REQUIRED WORK:
Retype the entries exactly. Include every line.

EXTRACTED MATERIAL:
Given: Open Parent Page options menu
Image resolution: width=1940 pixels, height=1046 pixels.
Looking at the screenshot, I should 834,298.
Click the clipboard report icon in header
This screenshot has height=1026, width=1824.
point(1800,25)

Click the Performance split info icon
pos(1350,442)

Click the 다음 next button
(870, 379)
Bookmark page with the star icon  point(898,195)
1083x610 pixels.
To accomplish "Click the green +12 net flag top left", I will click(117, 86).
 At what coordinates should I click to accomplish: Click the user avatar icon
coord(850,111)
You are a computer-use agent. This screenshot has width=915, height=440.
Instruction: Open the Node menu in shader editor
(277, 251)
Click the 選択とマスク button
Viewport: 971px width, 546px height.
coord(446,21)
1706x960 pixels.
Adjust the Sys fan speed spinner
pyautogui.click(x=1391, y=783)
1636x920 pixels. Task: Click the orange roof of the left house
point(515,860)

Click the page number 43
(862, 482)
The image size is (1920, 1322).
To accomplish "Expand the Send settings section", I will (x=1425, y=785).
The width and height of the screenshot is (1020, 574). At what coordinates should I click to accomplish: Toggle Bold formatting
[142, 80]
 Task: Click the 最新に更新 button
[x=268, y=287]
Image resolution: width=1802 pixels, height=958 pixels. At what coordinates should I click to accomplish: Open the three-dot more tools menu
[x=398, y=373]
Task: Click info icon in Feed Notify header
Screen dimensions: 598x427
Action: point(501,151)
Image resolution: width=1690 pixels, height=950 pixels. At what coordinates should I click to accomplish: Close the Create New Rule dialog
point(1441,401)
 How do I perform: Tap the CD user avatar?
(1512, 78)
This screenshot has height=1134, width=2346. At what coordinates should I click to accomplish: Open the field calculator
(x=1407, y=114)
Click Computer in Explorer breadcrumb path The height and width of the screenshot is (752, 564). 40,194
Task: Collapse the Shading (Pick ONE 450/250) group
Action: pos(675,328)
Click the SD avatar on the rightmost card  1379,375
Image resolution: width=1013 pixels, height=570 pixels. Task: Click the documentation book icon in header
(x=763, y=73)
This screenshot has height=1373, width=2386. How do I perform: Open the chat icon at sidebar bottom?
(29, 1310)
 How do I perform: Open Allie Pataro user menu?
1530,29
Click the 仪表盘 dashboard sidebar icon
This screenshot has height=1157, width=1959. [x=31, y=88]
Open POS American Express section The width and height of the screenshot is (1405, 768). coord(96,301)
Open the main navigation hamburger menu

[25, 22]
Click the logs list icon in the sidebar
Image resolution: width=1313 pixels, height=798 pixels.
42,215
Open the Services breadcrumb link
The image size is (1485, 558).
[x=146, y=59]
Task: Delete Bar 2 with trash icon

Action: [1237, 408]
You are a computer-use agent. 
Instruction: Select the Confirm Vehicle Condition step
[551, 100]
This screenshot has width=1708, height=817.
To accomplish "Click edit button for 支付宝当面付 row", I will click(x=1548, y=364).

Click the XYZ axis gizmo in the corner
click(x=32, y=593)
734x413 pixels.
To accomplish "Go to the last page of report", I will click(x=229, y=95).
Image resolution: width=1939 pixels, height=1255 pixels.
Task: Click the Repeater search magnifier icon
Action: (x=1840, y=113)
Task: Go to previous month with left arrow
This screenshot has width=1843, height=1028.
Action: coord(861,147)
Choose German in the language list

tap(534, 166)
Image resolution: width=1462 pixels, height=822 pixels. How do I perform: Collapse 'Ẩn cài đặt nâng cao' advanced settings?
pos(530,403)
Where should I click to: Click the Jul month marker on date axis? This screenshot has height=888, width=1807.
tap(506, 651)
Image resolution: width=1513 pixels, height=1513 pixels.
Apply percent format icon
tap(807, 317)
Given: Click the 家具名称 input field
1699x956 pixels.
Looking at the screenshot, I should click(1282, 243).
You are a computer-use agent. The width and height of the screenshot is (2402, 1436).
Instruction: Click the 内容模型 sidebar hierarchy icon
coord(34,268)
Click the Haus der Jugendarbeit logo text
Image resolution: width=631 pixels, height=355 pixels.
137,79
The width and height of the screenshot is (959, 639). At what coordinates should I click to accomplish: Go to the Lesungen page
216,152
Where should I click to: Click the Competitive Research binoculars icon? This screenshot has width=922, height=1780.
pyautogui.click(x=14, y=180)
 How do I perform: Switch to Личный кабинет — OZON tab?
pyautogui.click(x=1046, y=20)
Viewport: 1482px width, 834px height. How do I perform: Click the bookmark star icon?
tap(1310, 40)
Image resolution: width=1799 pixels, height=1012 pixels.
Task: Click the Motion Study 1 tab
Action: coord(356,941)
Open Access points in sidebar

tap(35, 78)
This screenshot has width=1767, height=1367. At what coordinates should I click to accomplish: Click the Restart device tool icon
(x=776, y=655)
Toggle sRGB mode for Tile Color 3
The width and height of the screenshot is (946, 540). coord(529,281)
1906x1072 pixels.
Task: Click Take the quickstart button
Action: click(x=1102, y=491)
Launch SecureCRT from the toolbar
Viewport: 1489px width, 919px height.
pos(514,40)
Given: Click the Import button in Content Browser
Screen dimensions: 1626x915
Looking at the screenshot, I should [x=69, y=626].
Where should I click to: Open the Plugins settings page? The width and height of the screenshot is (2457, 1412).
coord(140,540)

RESULT:
Given: Open Parent Page options menu
Image resolution: width=1940 pixels, height=1046 pixels.
Looking at the screenshot, I should 834,298.
Click the clipboard report icon in header
This screenshot has height=1026, width=1824.
point(1800,25)

Click the Performance split info icon
pos(1350,442)

Click the 다음 next button
(870, 379)
Bookmark page with the star icon  point(898,195)
1083x610 pixels.
To accomplish "Click the green +12 net flag top left", I will click(117, 86).
 At what coordinates should I click to accomplish: Click the user avatar icon
coord(850,111)
You are a computer-use agent. This screenshot has width=915, height=440.
Instruction: Open the Node menu in shader editor
(277, 251)
Click the 選択とマスク button
Viewport: 971px width, 546px height.
coord(446,21)
1706x960 pixels.
Adjust the Sys fan speed spinner
pyautogui.click(x=1391, y=783)
1636x920 pixels. Task: Click the orange roof of the left house
point(515,860)

Click the page number 43
(862, 482)
The image size is (1920, 1322).
To accomplish "Expand the Send settings section", I will (x=1425, y=785).
The width and height of the screenshot is (1020, 574). At what coordinates should I click to accomplish: Toggle Bold formatting
[142, 80]
 Task: Click the 最新に更新 button
[x=268, y=287]
Image resolution: width=1802 pixels, height=958 pixels. At what coordinates should I click to accomplish: Open the three-dot more tools menu
[x=398, y=373]
Task: Click info icon in Feed Notify header
Screen dimensions: 598x427
Action: point(501,151)
Image resolution: width=1690 pixels, height=950 pixels. At what coordinates should I click to accomplish: Close the Create New Rule dialog
point(1441,401)
 How do I perform: Tap the CD user avatar?
(1512, 78)
This screenshot has height=1134, width=2346. At what coordinates should I click to accomplish: Open the field calculator
(x=1407, y=114)
Click Computer in Explorer breadcrumb path The height and width of the screenshot is (752, 564). 40,194
Task: Collapse the Shading (Pick ONE 450/250) group
Action: pos(675,328)
Click the SD avatar on the rightmost card  1379,375
Image resolution: width=1013 pixels, height=570 pixels. Task: Click the documentation book icon in header
(x=763, y=73)
This screenshot has height=1373, width=2386. How do I perform: Open the chat icon at sidebar bottom?
(29, 1310)
 How do I perform: Open Allie Pataro user menu?
1530,29
Click the 仪表盘 dashboard sidebar icon
This screenshot has height=1157, width=1959. [x=31, y=88]
Open POS American Express section The width and height of the screenshot is (1405, 768). coord(96,301)
Open the main navigation hamburger menu

[25, 22]
Click the logs list icon in the sidebar
Image resolution: width=1313 pixels, height=798 pixels.
42,215
Open the Services breadcrumb link
The image size is (1485, 558).
[x=146, y=59]
Task: Delete Bar 2 with trash icon

Action: [1237, 408]
You are a computer-use agent. 
Instruction: Select the Confirm Vehicle Condition step
[551, 100]
This screenshot has width=1708, height=817.
To accomplish "Click edit button for 支付宝当面付 row", I will click(x=1548, y=364).

Click the XYZ axis gizmo in the corner
click(x=32, y=593)
734x413 pixels.
To accomplish "Go to the last page of report", I will click(x=229, y=95).
Image resolution: width=1939 pixels, height=1255 pixels.
Task: Click the Repeater search magnifier icon
Action: (x=1840, y=113)
Task: Go to previous month with left arrow
This screenshot has width=1843, height=1028.
Action: coord(861,147)
Choose German in the language list

tap(534, 166)
Image resolution: width=1462 pixels, height=822 pixels. How do I perform: Collapse 'Ẩn cài đặt nâng cao' advanced settings?
pos(530,403)
Where should I click to: Click the Jul month marker on date axis? This screenshot has height=888, width=1807.
tap(506, 651)
Image resolution: width=1513 pixels, height=1513 pixels.
Apply percent format icon
tap(807, 317)
Given: Click the 家具名称 input field
1699x956 pixels.
Looking at the screenshot, I should click(1282, 243).
You are a computer-use agent. The width and height of the screenshot is (2402, 1436).
Instruction: Click the 内容模型 sidebar hierarchy icon
coord(34,268)
Click the Haus der Jugendarbeit logo text
Image resolution: width=631 pixels, height=355 pixels.
137,79
The width and height of the screenshot is (959, 639). At what coordinates should I click to accomplish: Go to the Lesungen page
216,152
Where should I click to: Click the Competitive Research binoculars icon? This screenshot has width=922, height=1780.
pyautogui.click(x=14, y=180)
 How do I perform: Switch to Личный кабинет — OZON tab?
pyautogui.click(x=1046, y=20)
Viewport: 1482px width, 834px height. How do I perform: Click the bookmark star icon?
tap(1310, 40)
Image resolution: width=1799 pixels, height=1012 pixels.
Task: Click the Motion Study 1 tab
Action: coord(356,941)
Open Access points in sidebar

tap(35, 78)
This screenshot has width=1767, height=1367. At what coordinates should I click to accomplish: Click the Restart device tool icon
(x=776, y=655)
Toggle sRGB mode for Tile Color 3
The width and height of the screenshot is (946, 540). coord(529,281)
1906x1072 pixels.
Task: Click Take the quickstart button
Action: click(x=1102, y=491)
Launch SecureCRT from the toolbar
Viewport: 1489px width, 919px height.
pos(514,40)
Given: Click the Import button in Content Browser
Screen dimensions: 1626x915
Looking at the screenshot, I should [x=69, y=626].
Where should I click to: Open the Plugins settings page? The width and height of the screenshot is (2457, 1412).
coord(140,540)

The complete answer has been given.